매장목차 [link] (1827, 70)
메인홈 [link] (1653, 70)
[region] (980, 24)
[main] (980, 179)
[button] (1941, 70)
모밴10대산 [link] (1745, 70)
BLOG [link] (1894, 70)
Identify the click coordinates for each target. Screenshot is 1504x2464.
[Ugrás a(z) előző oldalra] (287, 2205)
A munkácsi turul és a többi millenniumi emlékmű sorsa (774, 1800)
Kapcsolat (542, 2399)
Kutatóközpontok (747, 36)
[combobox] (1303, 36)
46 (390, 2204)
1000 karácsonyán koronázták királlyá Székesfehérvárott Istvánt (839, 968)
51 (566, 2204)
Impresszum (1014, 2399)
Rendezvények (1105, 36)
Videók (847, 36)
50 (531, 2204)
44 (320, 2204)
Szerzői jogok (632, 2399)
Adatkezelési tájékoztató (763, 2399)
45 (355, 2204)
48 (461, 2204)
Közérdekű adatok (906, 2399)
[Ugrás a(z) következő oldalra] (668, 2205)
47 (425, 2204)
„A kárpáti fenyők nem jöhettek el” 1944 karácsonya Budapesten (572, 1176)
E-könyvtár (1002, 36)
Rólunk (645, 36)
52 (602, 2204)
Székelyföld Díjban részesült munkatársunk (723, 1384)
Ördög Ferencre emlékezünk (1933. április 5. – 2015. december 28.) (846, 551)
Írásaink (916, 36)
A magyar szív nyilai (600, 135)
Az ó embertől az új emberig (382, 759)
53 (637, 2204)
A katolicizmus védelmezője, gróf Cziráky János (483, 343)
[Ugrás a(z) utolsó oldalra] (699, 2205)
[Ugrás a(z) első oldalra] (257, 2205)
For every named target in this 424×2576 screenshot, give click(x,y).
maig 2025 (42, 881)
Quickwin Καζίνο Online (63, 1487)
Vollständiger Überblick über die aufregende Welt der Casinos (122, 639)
• • • • •
■ **Description of the task**: Would you print, exactly as written, every line above from the one holding "메인홈 [link] (1653, 70)" through the one holding "46 (390, 2204)", with both included and no other lines?

■ **Answer to this exercise**:
메인홈 [link] (1653, 70)
[region] (980, 24)
[main] (980, 179)
[button] (1941, 70)
모밴10대산 [link] (1745, 70)
BLOG [link] (1894, 70)
Identify the click coordinates for each target. Screenshot is 1504x2464.
[Ugrás a(z) előző oldalra] (287, 2205)
A munkácsi turul és a többi millenniumi emlékmű sorsa (774, 1800)
Kapcsolat (542, 2399)
Kutatóközpontok (747, 36)
[combobox] (1303, 36)
46 (390, 2204)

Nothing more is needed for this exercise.